For fun, the below code also tries out a sparse explicit inversion.
def inv_einsum(a_mat, irradiance_mat):
# the approach used in pvfactors 1.5.2
inv_a_mat = np.linalg.inv(a_mat)
q0 = np.einsum('ijk,ki->ji', inv_a_mat, irradiance_mat)
return q0
def solve(a_mat, irradiance_mat):
# using LAPACK's (actually, OpenBLAS in this case) DGESV routine
q0 = np.linalg.solve(a_mat, irradiance_mat.T).T
return q0
# helper functions to make it easy to try the same approach w/ different sparse matrix classes
def make_scipy_sparse_inv(sparse_matrix_class):
# sparse inv + einsum
def inv_einsum(a_mat, irradiance_mat):
inv_as = []
for a_mat_2d in a_mat:
a_sparse = sparse_matrix_class(a_mat_2d)
inv_a = scipy.sparse.linalg.inv(a_sparse).toarray()
inv_as.append(inv_a)
inv_a_mat = np.stack(inv_as)
q0 = np.einsum('ijk,ki->ji', inv_a_mat, irradiance_mat)
return q0
inv_einsum.__name__ = "sparse_inv_einsum_" + sparse_matrix_class.__name__
return inv_einsum
def make_sparse_solver(sparse_matrix_class):
# sparse linear solve
def spsolve(a_mat, irradiance_mat):
q0s = []
for a_mat_2d, irradiance_1d in zip(a_mat, irradiance_mat.T):
a_sparse = sparse_matrix_class(a_mat_2d)
irradiance_sparse = sparse_matrix_class(irradiance_1d).T
q0 = scipy.sparse.linalg.spsolve(a_sparse, irradiance_sparse)
q0s.append(q0)
q0 = np.stack(q0s).T
return q0
spsolve.__name__ = "spsolve_" + sparse_matrix_class.__name__
return spsolve
scipy_csc_matrix_inv = make_scipy_sparse_inv(csc_matrix)
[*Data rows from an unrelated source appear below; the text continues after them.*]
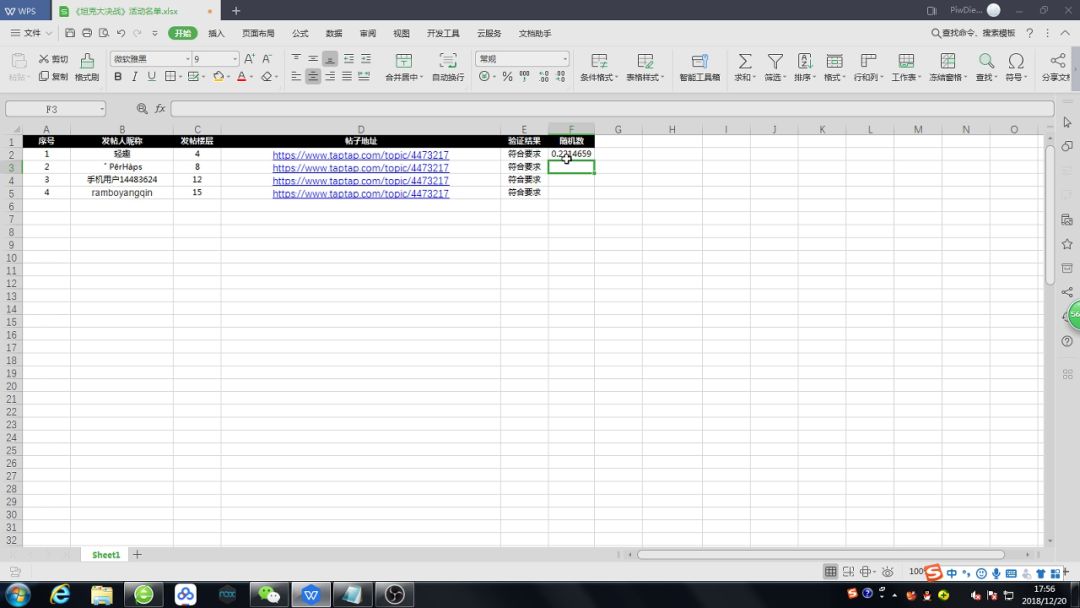
Task: Toggle italic formatting
Action: pyautogui.click(x=135, y=77)
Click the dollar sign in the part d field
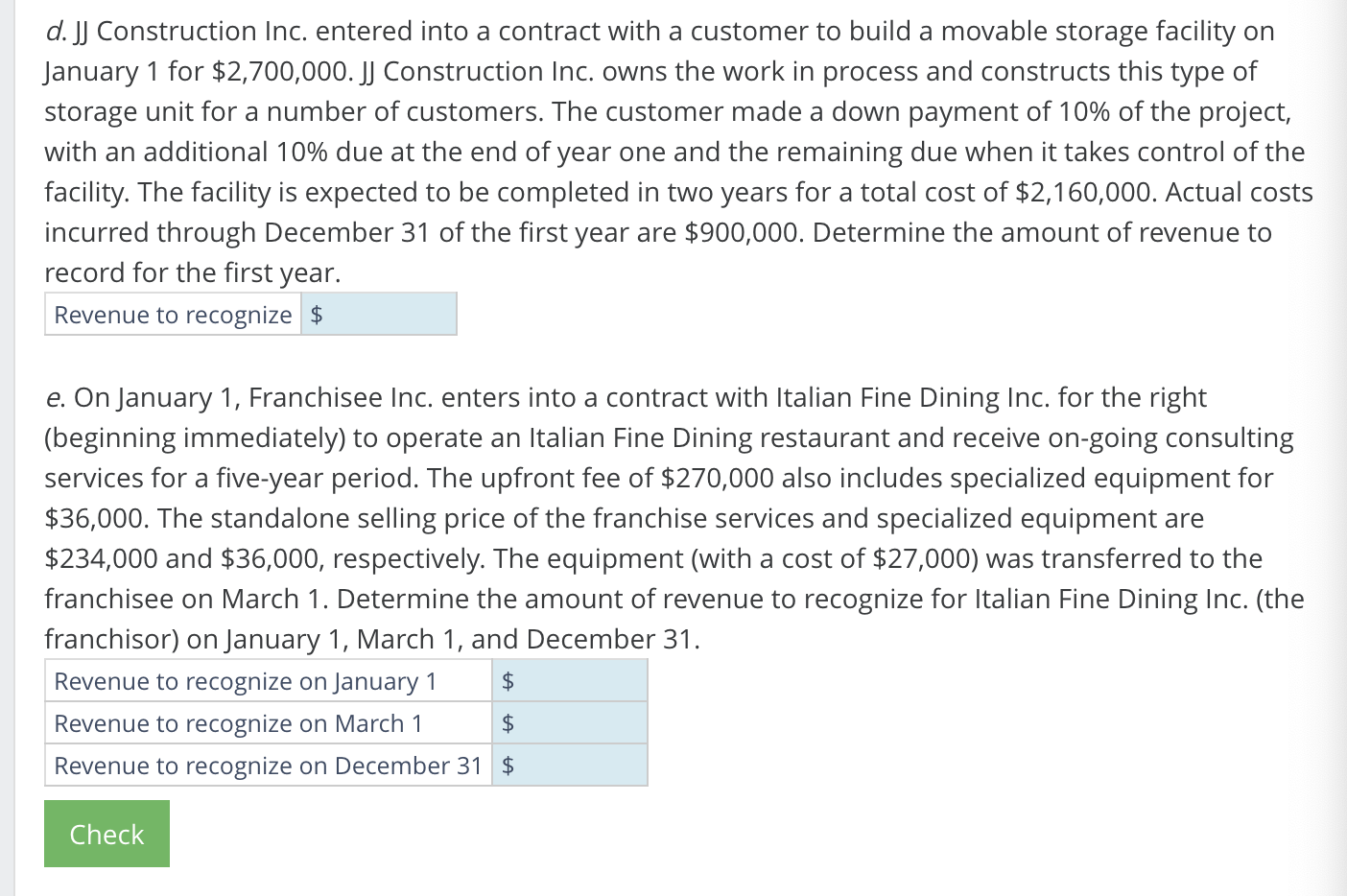 tap(318, 314)
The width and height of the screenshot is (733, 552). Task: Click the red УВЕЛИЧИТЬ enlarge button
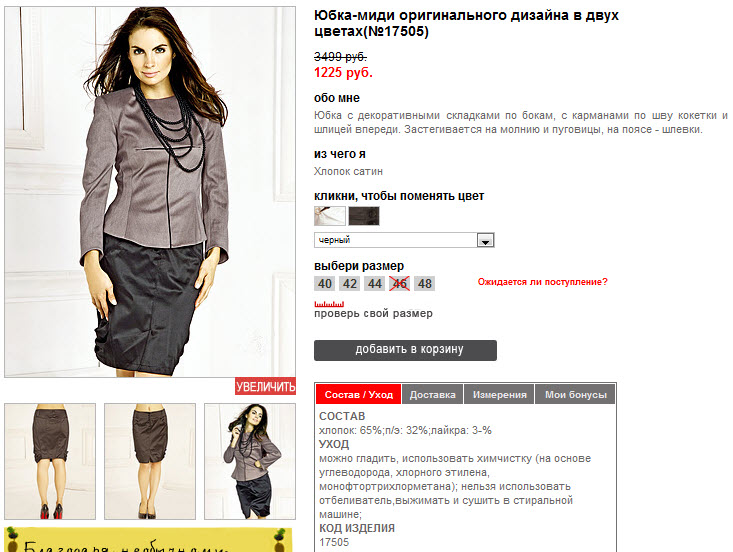coord(265,387)
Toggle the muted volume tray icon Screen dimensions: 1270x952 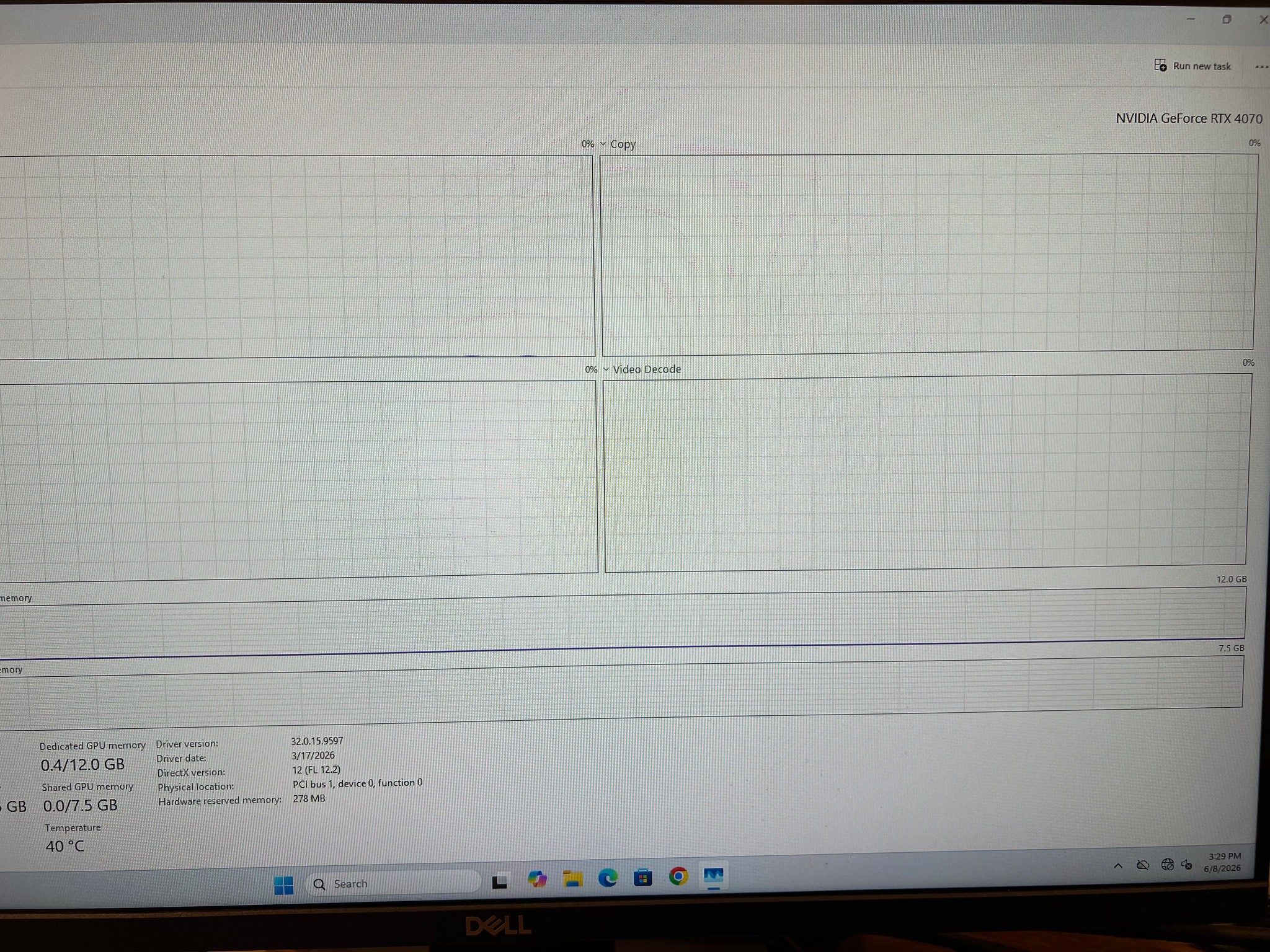[x=1187, y=864]
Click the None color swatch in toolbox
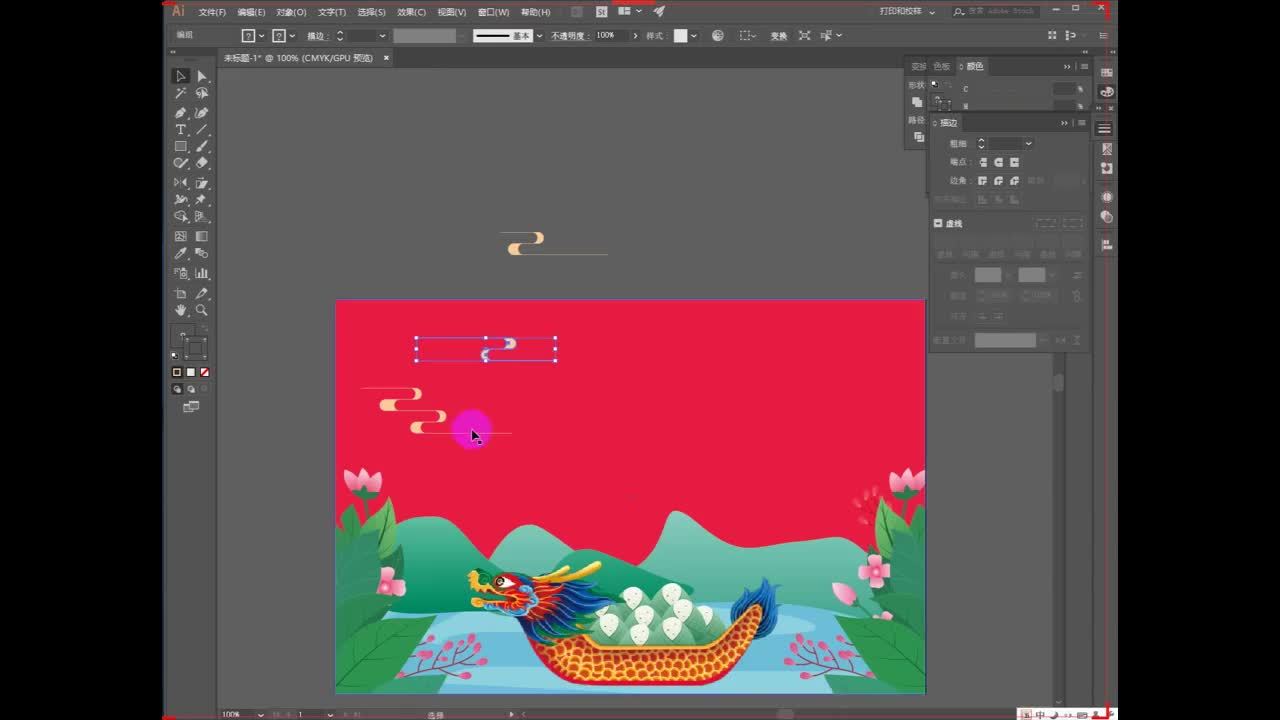 pyautogui.click(x=205, y=372)
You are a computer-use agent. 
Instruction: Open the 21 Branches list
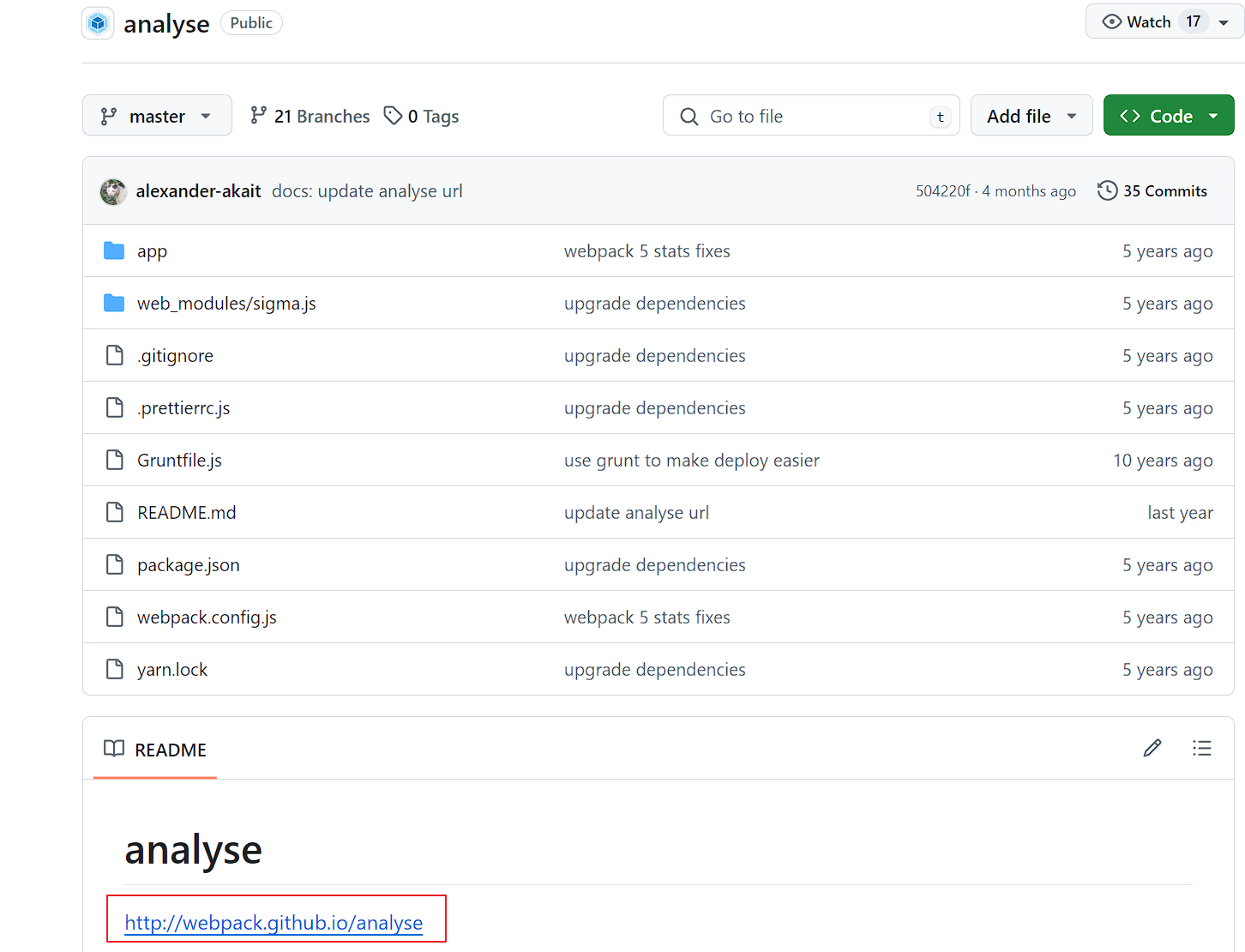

scipy_csr_matrix_inv = make_scipy_sparse_inv(csr_matrix)
scipy_csc_matrix_spsolve = make_sparse_solver(csc_matrix)
scipy_csr_matrix_spsolve = make_sparse_solver(csr_matrix)
functions = [inv_einsum, solve,
scipy_csc_matrix_inv, scipy_csr_matrix_inv,
scipy_csc_matrix_spsolve, scipy_csr_matrix_spsolve]
Normally I’d just make up some dummy data for testing purposes, but since in this case we’re trying to tailor the code to match the specific sparseness characteristics of real pvfactors simulations, I’ve dumped a system from a real simulation to disk to use here.
import pickle
# matrices extracted from a simulation with n_pvrows=11 and 500 timestamps
with open('a_mat', 'rb') as f:
a_mat = pickle.load(f)
with open('irradiance_mat', 'rb') as f:
irradiance_mat = pickle.load(f)
irradiance_mat[np.isnan(irradiance_mat)] = 0
print(a_mat.shape, irradiance_mat.shape)
# show sparseness:
print(np.mean(a_mat==0), np.mean(irradiance_mat==0))
(500, 321, 321) (321, 500)
0.9773401073359148 0.44277258566978195
First things first, let’s make sure the alternatives give the right answer:
q0 = inv_einsum(a_mat, irradiance_mat)
data = []
for function in functions:
print(function.__name__)
%time q0_test = function(a_mat, irradiance_mat)
data.append({
'function': function.__name__,
'max abs error': np.nanmax(np.abs(q0_test - q0)),
'nan equal': np.all(np.isnan(q0) == np.isnan(q0_test))
})
print()
pd.DataFrame(data)
inv_einsum
CPU times: user 8.57 s, sys: 2.26 s, total: 10.8 s
Wall time: 2.75 s
solve
CPU times: user 2.5 s, sys: 1.67 s, total: 4.17 s
Wall time: 1.07 s
sparse_inv_einsum_csc_matrix
CPU times: user 47.7 s, sys: 331 ms, total: 48.1 s
Wall time: 47.8 s
sparse_inv_einsum_csr_matrix
/home/kevin/anaconda3/lib/python3.7/site-packages/scipy/sparse/linalg/dsolve/linsolve.py:318: SparseEfficiencyWarning: splu requires CSC matrix format
warn('splu requires CSC matrix format', SparseEfficiencyWarning)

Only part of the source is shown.